Singer turned activist Charlotte Church has promised to pen an open letter to the victims of alleged assaults during anti-austerity demonstrations at the Conservative Party conference in Manchester. The Welsh celebrity said she was compelled to make the move in a bid to represent peaceful protesters.

"I plan to write an open letter on behalf of the majority of people who were protesting that day just to say: 'We're really sorry, this isn't what it's about' – just to represent the rest of the people who were there, who would never act like that," she told reporters.

The gesture comes after a number of journalists were allegedly spat on and verbally threatened as thousands of activists demonstrated against government cuts to the public sector and protested the Conservatives' Trades Union Bill, which would introduce a minimum strike ballot threshold of 50%.

Journalist Owen Bennett was allegedly spat on while he was covering the demonstration on 4 October and a man was arrested in connection with the incident. Kate McCann, a reporter from another publication, reportedly had to be escorted by police officers alongside Bennett for their own safety. Meanwhile, Michael Crick, a well-known broadcaster, posted a picture to his followers on Twitter that appears to show spit on the back of his hair.

Frances O'Grady, the general secretary of the Trades Union Congress (TUC) which helped organise the demonstrations, described the alleged assaults as "inexcusable" and stressed that journalists "must be allowed to do their jobs". Labour leader Jeremy Corbyn apparently strongly agreed with O'Grady's comments, according to a spokesperson for the left-winger.

'Protest Rave' stopped

Elsewhere, Greater Manchester Police said it had to shut down an illegal "Protest Rave", which had been running for more than two days in the city centre.
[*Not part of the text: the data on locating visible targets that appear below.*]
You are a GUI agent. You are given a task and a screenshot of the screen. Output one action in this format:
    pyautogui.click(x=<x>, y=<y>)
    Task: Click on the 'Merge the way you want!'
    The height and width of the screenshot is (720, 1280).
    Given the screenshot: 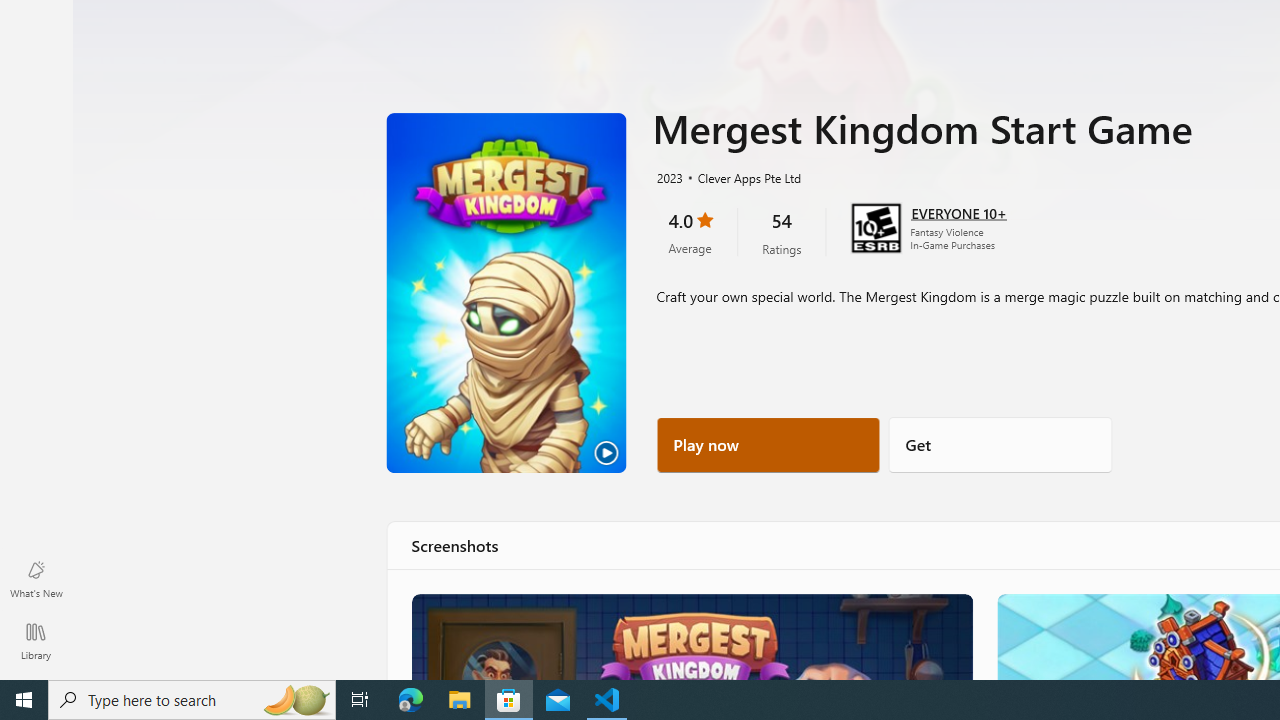 What is the action you would take?
    pyautogui.click(x=691, y=636)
The officers made the move after receiving a "significant number" of complaints from residents, businesses and city councillors.
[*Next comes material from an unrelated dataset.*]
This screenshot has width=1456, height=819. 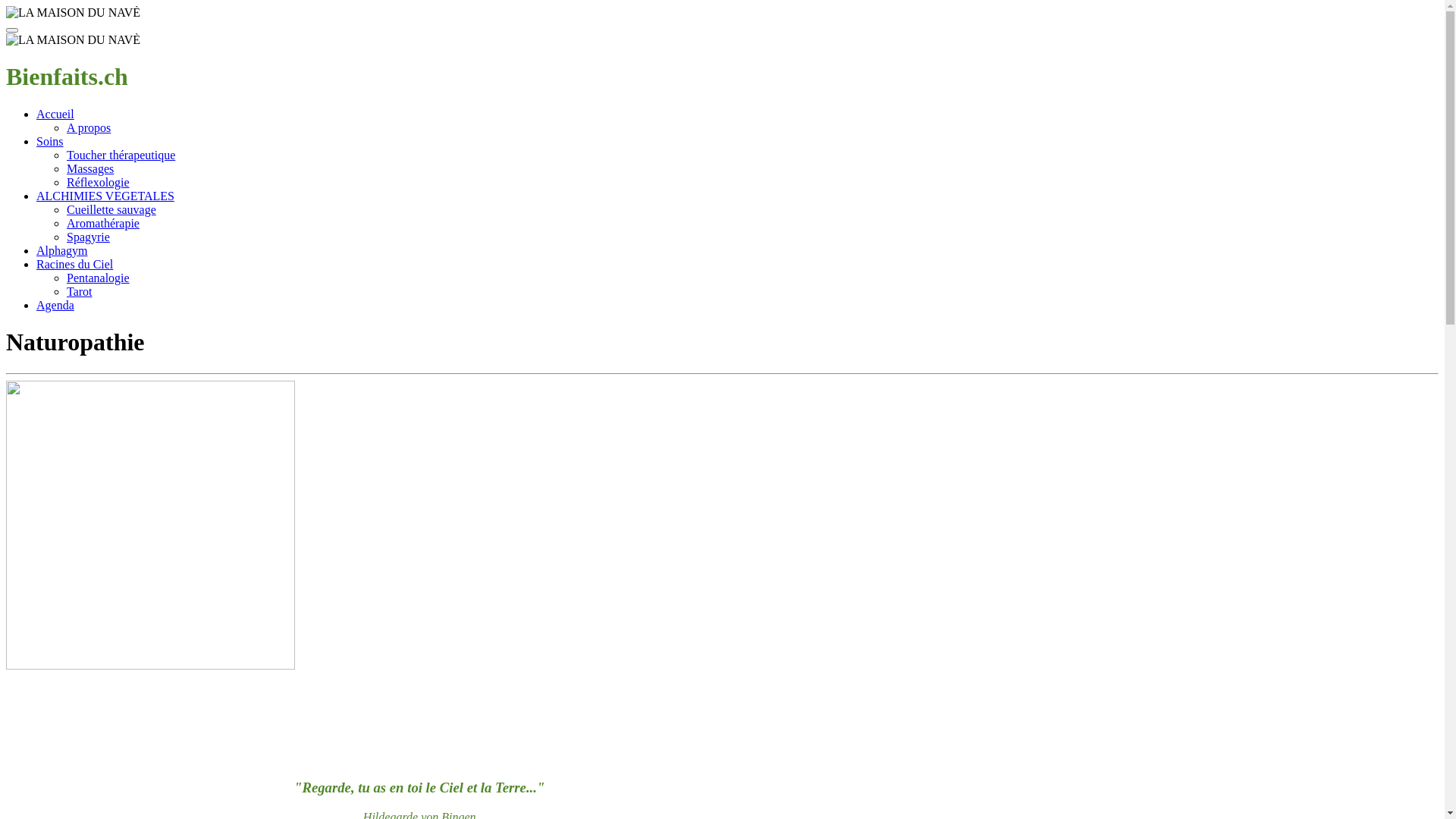 What do you see at coordinates (55, 113) in the screenshot?
I see `'Accueil'` at bounding box center [55, 113].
"We have once again found ourselves in a situation which requires the need to balance a number of considerations," said John O'Hare, a GMP chief superintendent. "Throughout the last two days, officers have tried to reason with the organisers to find a middle ground which would enable their protest to continue without causing such unreasonable disruption to the wider community.

"Unfortunately they have shown little regard for others, refused to turn the music down to reasonable levels and as a result have made life very uncomfortable for residents and businesses."

He added: "GMP will always try to allow people to exercise their right to peaceful protest, and indeed we will see tens of thousands of people travel to the city today to do just that. This week we have the responsibility to protect democracy in this country.

"I can understand people have been frustrated that this protest has been allowed to continue for as long as it has, but there were a number of factors which we had to take into account as we continue to manage an incredibly complex security operation."